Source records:
►
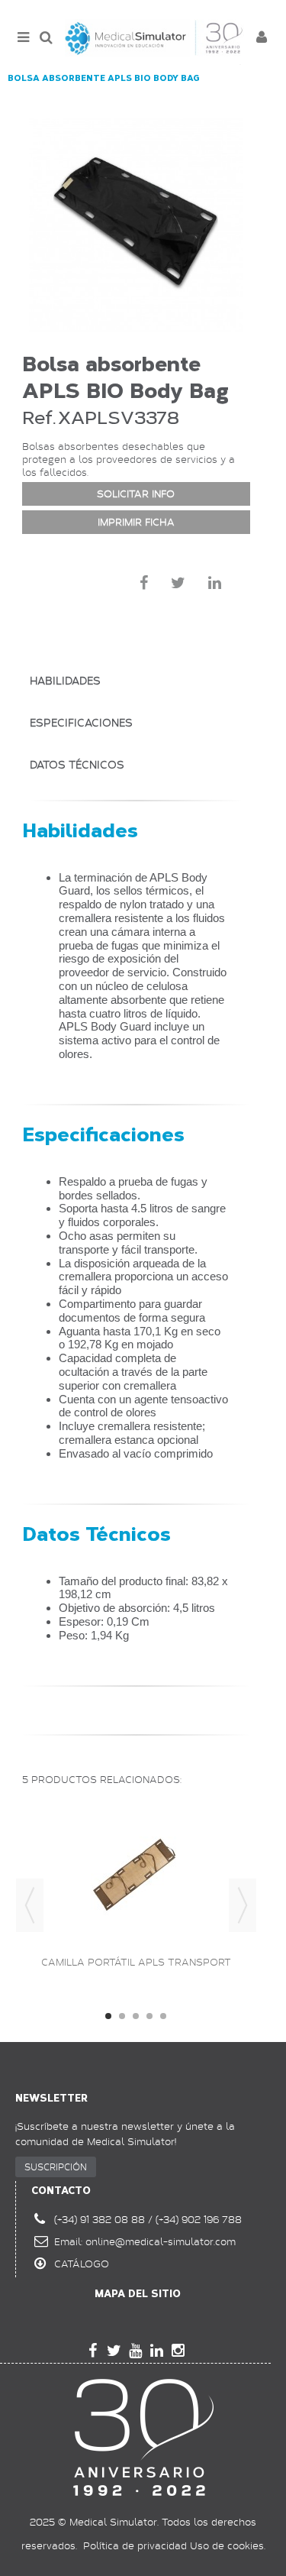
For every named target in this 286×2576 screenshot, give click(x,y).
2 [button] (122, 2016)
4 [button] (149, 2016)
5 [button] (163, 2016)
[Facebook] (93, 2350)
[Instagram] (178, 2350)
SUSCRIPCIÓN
◄
Exercise description
Set every record down again verbatim, without pictures.

Solution to this task
For every named target in this 286×2576 screenshot, give click(x,y).
2 [button] (122, 2016)
4 [button] (149, 2016)
5 [button] (163, 2016)
[Facebook] (93, 2350)
[Instagram] (178, 2350)
SUSCRIPCIÓN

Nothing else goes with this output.